* _Requirement_: From the line containing "You are a computer-use" to the last line of the records below, transcribe everything exactly, pictures excluded.

* _Given records_:
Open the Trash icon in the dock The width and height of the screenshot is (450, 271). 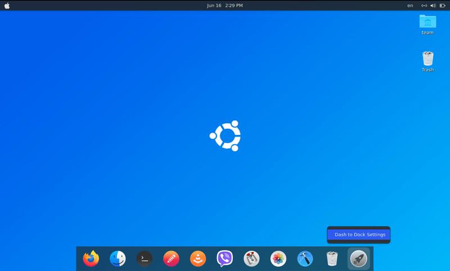[x=332, y=259]
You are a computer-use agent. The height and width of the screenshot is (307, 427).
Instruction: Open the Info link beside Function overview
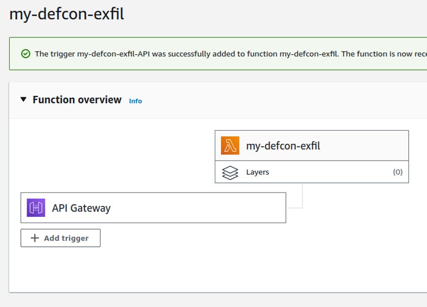click(x=136, y=101)
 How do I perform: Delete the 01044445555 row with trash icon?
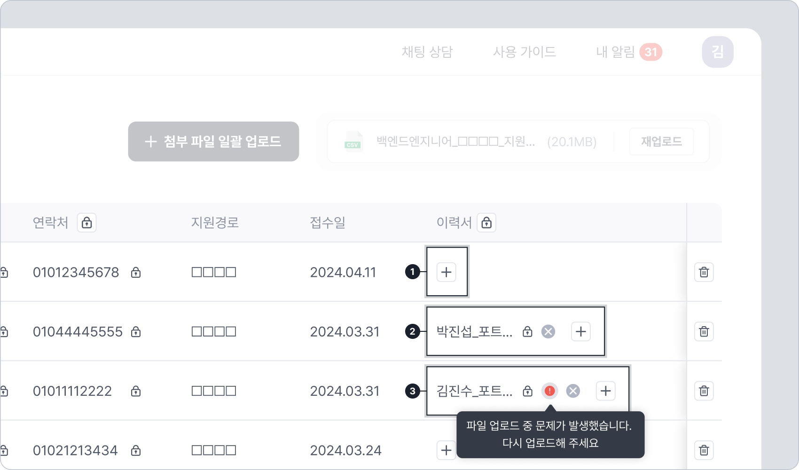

* _Expected answer_:
You are a computer-use agent. The height and width of the screenshot is (307, 427).
Instruction: Open the Info link beside Function overview
click(x=136, y=101)
 How do I perform: Delete the 01044445555 row with trash icon?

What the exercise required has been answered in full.